Quanto às deficiências na coleta de lixo e à sujeira que aqui mencionei, de agora em diante, deveria culpar exclusivamente a empresa contratada, que, afinal, não foi devidamente fiscalizada pelo prefeito e sua equipe devido a sua bondade. Afinal, essa empresa parece pertencer a alguém de baixa renda que merece uma chance, e a generosidade do governo não poderia ser questionada. Que cruel fui ao pensar diferente!

Sobre os milhões de recursos públicos destinados a uma única associação cultural e o controverso credenciamento para despesas de publicidade, preciso rever minha posição urgentemente. A ADESC, na verdade, possui uma excelência que os pobres agentes culturais passenses não conseguem igualar, e por isso não têm motivo para reclamar. Quanto à publicidade, deveria me render ao raciocínio baseado em notas taquigráficas de um voto vencido de um conselheiro do TCE de Santa Catarina, que, no caso de Passos, justifica a prática de inexigibilidade de licitação. E quanto à taxativa vedação legal? Ora, isso é apenas um detalhe! Sobre a promoção pessoal, fui maldoso ao apontá-la, pois as rádios e web TVs realizaram apenas uma divulgação educativa e informativa, sem mencionar autoridades. E os altos valores gastos em detrimento por exemplo de uma saúde depauperada? Isso é Poder discricionário de um prefeito ungido com 88% dos passenses e assim escolhe a seu bel prazer o que é prioridade. Os problemas da população foram noticiados de forma isenta, e as críticas ao governo não apareceram simplesmente porque o governo nunca errou. A esmagadora vitória eleitoral prova sua infalibilidade “ex cathedra”.

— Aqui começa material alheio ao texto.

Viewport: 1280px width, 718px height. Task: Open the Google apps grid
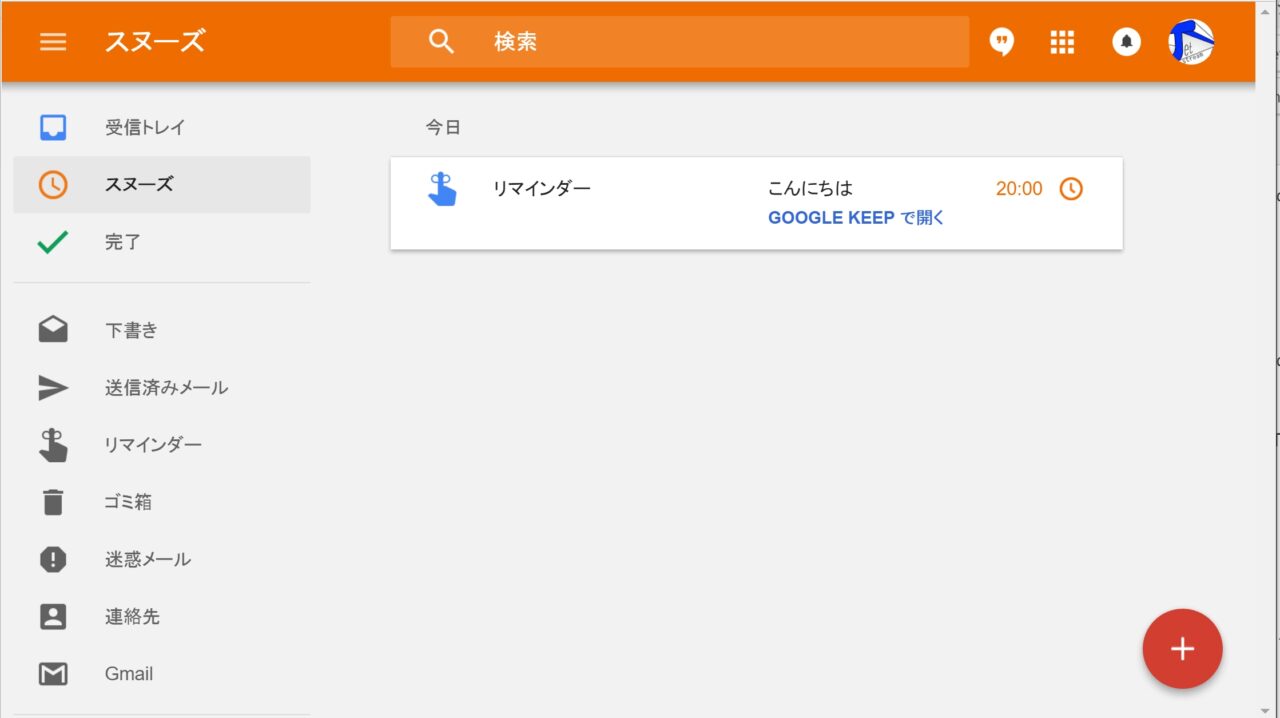point(1062,42)
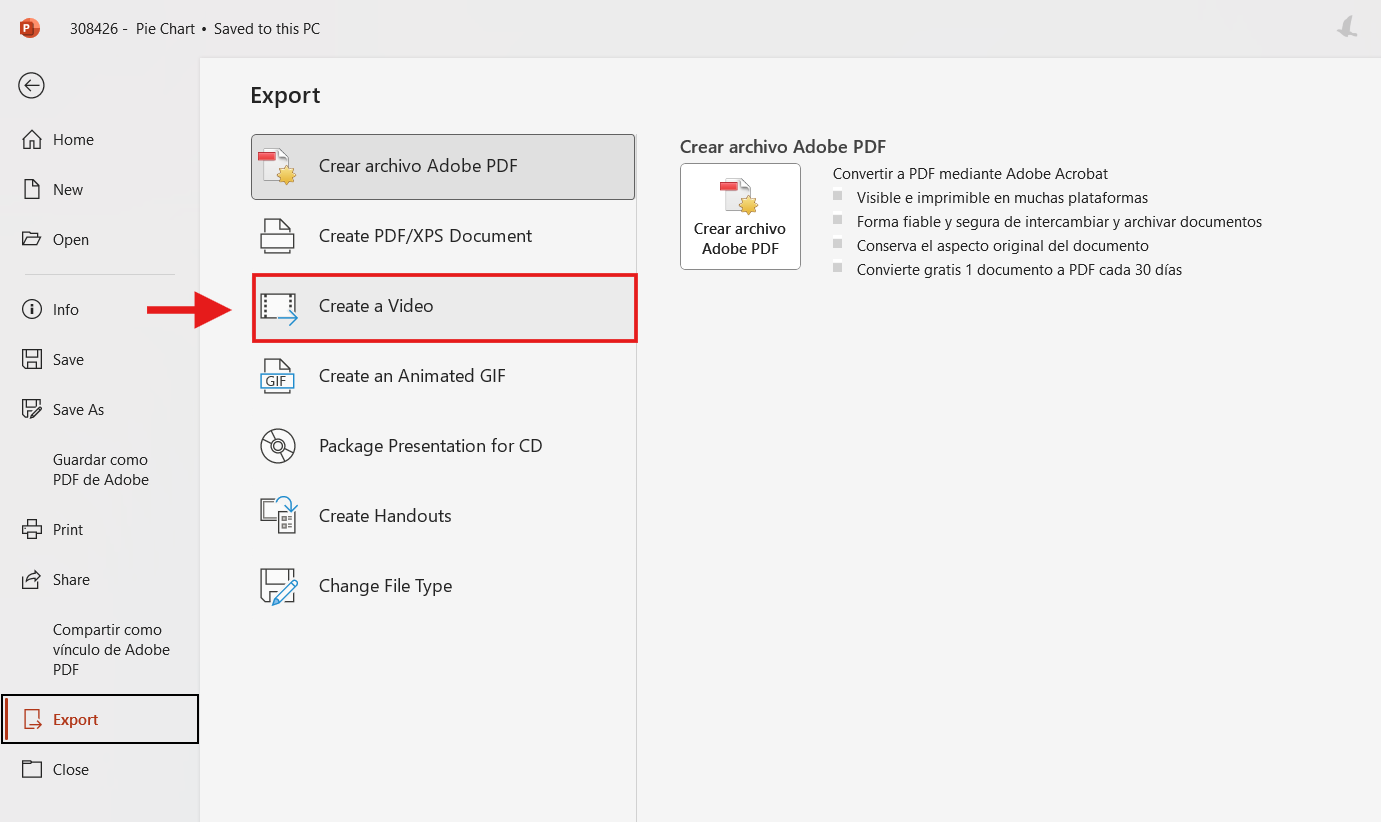Close the presentation from sidebar

[70, 770]
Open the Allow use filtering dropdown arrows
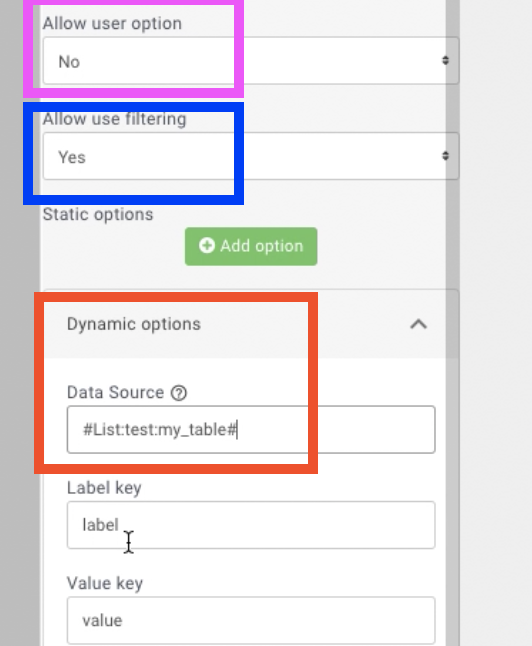 point(445,156)
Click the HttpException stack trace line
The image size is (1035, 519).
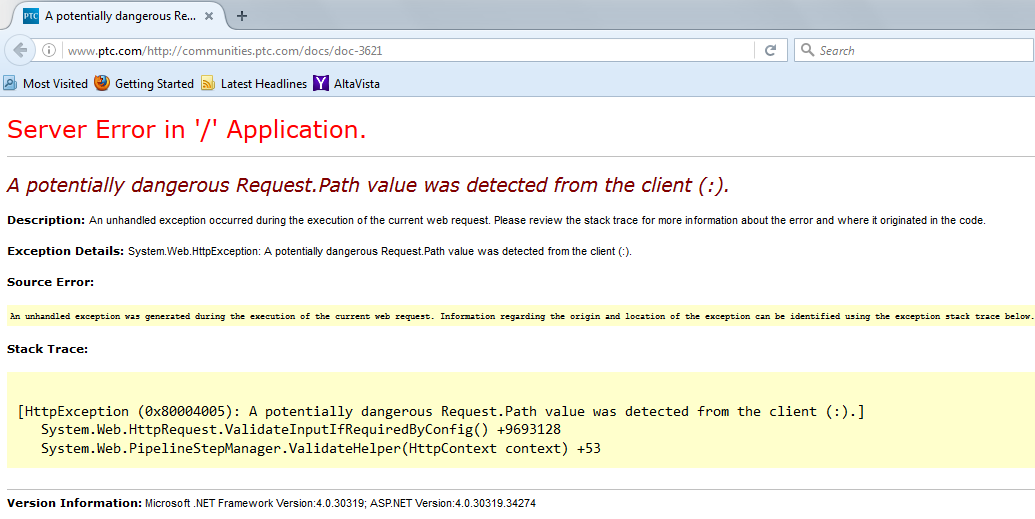click(x=440, y=411)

A falta de fiscalização sobre os atos do governo não é um problema, afinal, um governo reeleito com 88% dos votos não precisa de fiscalização. Certamente, não foi o “toma lá, dá cá” que conquistou a boa vontade de quem deveria fiscalizar. Talvez eu devesse me processar por ter imaginado tal malícia! Eu jamais poderia ter condenado o Prefeito que, sem ser fiscalizado durante os 4 anos, também achou que não precisava  enfrentar os  debates, mas quem sabe, ele estivesse ocupado demais gerindo a cidade do alto de seu gabinete, para perder tempo com “detalhes” como prestar contas à população que o elegeu. Afinal, para que encarar um debate se você pode apenas evitar o confronto e perguntas incômodas e torcer para que ninguém perceba sua fuga? E ninguém percebeu, de fato, e esse colunista birrento fica protestando sem motivos!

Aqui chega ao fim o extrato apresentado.